蔗糖-6-乙酯为无热量高倍甜味剂三氯蔗糖生产的关键中间体,因而绿色安全的脂肪酶催化合成蔗糖-6-乙酯技术,国内外开展了大量的研究开发。为使蔗糖能较好的溶解,同时脂肪酶又能发挥催化活性,已报道的研究采用有机溶剂与水混合作为反应溶剂,或者以离子液体为反应溶剂,但蔗糖酯化率均在70%以下。采用二甲基亚砜复合中链醇作为蔗糖酯化反应溶剂,脂肪酶催化合成蔗糖-6-乙酯的效果较好。但二甲基亚砜对酶活影响比较严重,蔗糖在二甲基亚砜中溶解度不够大,二甲基亚砜粘度较大,增加了反应过程的操作难度。
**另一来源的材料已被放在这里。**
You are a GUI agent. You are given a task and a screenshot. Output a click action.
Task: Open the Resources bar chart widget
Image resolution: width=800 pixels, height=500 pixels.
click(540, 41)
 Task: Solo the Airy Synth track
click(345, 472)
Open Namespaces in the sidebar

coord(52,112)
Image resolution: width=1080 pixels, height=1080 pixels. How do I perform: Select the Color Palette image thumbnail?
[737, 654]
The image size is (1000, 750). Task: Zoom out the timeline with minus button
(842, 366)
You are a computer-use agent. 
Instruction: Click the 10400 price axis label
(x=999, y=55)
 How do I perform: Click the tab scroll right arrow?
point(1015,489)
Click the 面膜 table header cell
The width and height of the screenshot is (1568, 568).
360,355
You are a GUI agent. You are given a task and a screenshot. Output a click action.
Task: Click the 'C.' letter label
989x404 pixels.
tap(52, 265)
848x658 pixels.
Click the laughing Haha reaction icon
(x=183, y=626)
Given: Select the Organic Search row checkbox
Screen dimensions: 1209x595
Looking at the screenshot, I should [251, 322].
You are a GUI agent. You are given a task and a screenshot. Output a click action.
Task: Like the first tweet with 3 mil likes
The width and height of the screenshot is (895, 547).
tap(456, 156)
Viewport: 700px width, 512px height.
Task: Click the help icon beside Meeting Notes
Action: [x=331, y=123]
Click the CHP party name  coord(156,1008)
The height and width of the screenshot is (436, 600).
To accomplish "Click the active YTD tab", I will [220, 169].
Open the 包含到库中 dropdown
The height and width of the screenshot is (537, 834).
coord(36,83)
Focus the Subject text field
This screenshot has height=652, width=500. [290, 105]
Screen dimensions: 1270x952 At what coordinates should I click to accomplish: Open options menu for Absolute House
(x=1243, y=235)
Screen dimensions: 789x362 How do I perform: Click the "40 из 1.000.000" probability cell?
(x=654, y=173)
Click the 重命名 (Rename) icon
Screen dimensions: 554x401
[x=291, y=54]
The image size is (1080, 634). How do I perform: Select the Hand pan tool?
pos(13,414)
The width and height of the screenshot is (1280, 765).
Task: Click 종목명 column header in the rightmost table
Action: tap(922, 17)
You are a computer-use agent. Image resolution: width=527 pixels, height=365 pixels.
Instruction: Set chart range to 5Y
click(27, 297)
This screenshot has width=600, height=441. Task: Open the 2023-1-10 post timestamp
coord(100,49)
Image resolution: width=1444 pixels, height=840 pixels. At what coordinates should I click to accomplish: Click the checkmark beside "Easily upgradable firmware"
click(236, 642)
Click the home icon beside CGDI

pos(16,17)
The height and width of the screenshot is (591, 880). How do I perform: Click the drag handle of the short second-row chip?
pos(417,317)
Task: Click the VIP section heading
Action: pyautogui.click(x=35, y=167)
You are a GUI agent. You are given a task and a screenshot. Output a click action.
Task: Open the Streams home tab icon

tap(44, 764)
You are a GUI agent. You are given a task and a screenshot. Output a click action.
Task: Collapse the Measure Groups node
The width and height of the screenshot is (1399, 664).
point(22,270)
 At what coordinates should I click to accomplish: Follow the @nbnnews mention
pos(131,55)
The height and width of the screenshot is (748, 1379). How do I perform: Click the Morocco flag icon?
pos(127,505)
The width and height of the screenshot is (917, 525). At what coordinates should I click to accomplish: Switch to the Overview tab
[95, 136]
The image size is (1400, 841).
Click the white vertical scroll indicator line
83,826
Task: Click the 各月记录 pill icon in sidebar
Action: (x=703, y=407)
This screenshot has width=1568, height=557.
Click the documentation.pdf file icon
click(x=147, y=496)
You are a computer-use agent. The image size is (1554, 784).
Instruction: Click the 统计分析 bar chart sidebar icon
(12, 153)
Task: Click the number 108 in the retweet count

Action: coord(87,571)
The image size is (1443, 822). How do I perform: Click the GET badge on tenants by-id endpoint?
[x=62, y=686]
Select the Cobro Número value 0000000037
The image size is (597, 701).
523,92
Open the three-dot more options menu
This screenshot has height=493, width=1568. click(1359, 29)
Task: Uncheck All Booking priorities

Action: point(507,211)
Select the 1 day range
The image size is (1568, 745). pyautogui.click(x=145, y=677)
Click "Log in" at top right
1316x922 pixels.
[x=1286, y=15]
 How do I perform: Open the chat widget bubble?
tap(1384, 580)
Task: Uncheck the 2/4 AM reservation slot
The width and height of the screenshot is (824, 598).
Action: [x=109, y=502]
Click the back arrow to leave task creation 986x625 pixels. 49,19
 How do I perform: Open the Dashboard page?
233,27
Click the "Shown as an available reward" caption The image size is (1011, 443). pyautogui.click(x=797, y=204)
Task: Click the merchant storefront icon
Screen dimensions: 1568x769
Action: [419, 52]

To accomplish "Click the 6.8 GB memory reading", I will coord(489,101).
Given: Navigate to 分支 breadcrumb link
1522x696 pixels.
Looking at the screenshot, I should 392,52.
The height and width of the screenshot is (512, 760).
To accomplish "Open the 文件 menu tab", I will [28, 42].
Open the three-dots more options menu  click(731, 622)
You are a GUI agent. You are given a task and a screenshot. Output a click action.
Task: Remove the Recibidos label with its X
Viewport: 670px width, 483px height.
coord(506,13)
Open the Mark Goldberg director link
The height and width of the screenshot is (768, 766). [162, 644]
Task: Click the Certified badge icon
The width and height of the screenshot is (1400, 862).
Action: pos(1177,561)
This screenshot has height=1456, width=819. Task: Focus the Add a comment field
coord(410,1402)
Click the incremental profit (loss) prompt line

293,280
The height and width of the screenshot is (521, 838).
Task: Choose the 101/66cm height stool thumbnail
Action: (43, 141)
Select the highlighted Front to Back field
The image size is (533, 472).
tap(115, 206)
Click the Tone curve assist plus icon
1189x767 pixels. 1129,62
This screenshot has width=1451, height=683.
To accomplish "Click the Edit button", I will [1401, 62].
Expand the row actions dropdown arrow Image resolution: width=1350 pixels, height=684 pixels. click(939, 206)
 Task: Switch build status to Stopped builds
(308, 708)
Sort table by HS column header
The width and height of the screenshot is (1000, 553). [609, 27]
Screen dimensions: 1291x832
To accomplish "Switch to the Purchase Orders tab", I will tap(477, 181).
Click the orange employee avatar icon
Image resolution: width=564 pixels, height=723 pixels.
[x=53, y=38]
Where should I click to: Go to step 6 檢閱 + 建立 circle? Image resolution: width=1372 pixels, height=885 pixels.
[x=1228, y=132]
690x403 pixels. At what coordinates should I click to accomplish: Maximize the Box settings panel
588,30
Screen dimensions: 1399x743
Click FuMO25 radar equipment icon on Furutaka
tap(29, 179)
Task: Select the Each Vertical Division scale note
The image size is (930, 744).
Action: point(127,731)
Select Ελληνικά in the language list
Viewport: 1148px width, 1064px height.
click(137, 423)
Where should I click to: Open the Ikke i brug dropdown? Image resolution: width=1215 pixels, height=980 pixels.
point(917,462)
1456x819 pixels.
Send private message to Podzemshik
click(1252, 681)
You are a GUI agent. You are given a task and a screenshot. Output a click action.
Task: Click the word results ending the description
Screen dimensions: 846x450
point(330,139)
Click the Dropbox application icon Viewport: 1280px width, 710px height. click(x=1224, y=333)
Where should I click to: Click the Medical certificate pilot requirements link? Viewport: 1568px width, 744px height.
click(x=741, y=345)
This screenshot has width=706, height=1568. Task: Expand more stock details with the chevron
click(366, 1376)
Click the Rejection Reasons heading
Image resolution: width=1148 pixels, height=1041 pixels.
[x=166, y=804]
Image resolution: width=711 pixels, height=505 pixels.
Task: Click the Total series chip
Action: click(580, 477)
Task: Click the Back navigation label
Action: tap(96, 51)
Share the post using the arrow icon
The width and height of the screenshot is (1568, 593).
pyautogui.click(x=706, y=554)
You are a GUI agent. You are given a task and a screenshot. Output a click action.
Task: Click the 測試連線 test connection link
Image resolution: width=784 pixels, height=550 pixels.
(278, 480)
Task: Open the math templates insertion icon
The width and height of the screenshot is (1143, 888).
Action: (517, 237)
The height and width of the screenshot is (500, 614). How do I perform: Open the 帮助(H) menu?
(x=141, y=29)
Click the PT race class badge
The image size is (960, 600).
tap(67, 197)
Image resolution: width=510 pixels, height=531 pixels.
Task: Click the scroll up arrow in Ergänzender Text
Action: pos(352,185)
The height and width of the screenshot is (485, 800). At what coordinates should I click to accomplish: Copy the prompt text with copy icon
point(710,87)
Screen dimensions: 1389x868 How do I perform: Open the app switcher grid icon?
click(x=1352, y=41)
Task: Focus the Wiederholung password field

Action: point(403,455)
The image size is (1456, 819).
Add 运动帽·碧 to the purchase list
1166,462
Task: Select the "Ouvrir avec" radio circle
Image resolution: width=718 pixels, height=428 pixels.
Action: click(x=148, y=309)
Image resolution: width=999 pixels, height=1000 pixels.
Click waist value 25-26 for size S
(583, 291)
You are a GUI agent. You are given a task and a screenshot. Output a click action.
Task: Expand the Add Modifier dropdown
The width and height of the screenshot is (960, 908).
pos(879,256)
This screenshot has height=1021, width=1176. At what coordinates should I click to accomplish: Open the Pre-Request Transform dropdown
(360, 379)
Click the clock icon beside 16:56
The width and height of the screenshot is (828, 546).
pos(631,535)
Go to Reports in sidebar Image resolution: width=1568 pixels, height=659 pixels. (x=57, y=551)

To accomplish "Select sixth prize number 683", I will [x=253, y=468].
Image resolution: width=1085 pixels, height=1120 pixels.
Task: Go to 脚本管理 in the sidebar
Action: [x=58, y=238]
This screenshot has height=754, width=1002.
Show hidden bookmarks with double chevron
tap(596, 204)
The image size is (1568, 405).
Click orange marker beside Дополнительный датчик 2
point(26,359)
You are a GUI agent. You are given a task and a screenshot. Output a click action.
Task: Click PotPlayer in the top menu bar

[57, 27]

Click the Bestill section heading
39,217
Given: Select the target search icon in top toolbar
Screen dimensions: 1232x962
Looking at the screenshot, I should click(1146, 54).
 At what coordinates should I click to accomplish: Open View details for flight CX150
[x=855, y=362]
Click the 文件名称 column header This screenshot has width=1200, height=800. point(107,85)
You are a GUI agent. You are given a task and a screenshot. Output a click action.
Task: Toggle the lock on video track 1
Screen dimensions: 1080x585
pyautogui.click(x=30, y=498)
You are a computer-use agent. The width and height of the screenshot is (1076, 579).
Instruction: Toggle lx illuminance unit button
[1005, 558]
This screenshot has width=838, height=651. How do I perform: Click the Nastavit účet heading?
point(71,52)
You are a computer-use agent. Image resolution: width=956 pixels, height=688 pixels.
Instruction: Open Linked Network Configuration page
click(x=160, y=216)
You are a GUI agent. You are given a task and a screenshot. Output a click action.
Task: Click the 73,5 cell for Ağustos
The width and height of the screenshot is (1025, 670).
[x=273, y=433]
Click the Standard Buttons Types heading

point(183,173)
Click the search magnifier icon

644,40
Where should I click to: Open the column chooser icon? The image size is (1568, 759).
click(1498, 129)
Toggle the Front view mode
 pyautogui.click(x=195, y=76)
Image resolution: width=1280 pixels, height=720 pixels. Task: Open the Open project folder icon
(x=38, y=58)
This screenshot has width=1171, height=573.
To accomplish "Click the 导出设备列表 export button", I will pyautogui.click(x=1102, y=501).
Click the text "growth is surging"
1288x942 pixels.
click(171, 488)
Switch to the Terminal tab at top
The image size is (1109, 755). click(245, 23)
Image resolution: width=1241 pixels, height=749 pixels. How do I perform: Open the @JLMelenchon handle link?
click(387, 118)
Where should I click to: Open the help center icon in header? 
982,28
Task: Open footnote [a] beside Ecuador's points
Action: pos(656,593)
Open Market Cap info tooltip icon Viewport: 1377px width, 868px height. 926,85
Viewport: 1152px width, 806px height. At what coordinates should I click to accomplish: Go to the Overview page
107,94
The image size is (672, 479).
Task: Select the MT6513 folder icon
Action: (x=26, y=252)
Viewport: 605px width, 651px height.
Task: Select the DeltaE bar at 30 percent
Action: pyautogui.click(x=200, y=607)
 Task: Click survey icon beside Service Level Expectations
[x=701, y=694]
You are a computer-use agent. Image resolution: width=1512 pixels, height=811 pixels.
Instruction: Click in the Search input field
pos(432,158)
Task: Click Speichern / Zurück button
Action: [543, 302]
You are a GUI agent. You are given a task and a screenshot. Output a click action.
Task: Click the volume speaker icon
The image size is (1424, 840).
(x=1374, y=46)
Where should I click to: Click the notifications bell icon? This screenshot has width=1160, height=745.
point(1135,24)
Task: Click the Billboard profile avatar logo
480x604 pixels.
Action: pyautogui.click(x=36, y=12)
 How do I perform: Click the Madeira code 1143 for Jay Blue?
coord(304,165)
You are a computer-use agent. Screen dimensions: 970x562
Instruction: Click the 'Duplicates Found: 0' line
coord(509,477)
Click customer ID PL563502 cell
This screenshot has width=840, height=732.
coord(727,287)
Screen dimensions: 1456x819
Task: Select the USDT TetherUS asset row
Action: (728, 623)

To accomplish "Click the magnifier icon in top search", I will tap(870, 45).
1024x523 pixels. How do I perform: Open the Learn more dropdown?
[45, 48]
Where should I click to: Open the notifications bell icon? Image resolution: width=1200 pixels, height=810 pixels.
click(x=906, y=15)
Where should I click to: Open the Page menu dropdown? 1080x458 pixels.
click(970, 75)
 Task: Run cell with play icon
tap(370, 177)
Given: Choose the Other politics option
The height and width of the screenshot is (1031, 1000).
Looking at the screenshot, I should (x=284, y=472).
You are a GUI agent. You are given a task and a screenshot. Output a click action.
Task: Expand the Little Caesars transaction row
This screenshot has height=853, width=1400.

为此,研究较理想的有机溶剂进行酶法合成蔗糖-6-乙酯,目前成为国内外技术发明的热点。
(三)发明内容
本发明目的是为提高有机溶剂中酶法合成蔗糖-6-乙酯的酯化效率,提供一种有机溶剂中酶法合成蔗糖-6-乙酯的方法,替代目前化学法合成蔗糖-6-乙酯工艺,应用于无热量高倍甜味剂三氯蔗糖的生产,可以大幅减轻生产工艺对环境的影响,实现三氯蔗糖生产绿色改造。
本发明采用的技术方案是:
本发明提供一种有机溶剂中酶法合成蔗糖-6-乙酯的方法,所述方法为:将蔗糖加入有机溶剂中,再加入固定化脂肪酶和乙酸乙烯酯,混合均匀,在30-40℃水浴、摇床转速120-180r/min下反应12-20h(优选30℃、160r/min反应16h),过滤,滤饼是回收的固定化脂肪酶,滤液真空蒸馏回收溶剂,得到蔗糖-6-乙酯产品(蔗糖酯含量85%以上,蔗糖-6-乙酯占总酯85%以上);所述有机溶剂是由N,N-二甲基甲酰胺与叔戊醇或叔丁醇以体积浓度55~30%:45~70%混合而成,总量100%;所述固定化脂肪酶是将脂肪酶采用大孔树脂吸附固定而成。
进一步,所述有机溶剂是由N,N-二甲基甲酰胺与叔戊醇以体积浓度55~30%:45~70%混合而成,总量100%。
进一步,所述有机溶剂体积加入量以蔗糖重量计为125-330ml/g(优选160-250ml/g);所述蔗糖与固定化脂肪酶质量比为1:0.2-1.0(优选1:0.5-0.7);所述蔗糖与乙酸乙烯酯质量比为1:1-5(优选1:2-4)。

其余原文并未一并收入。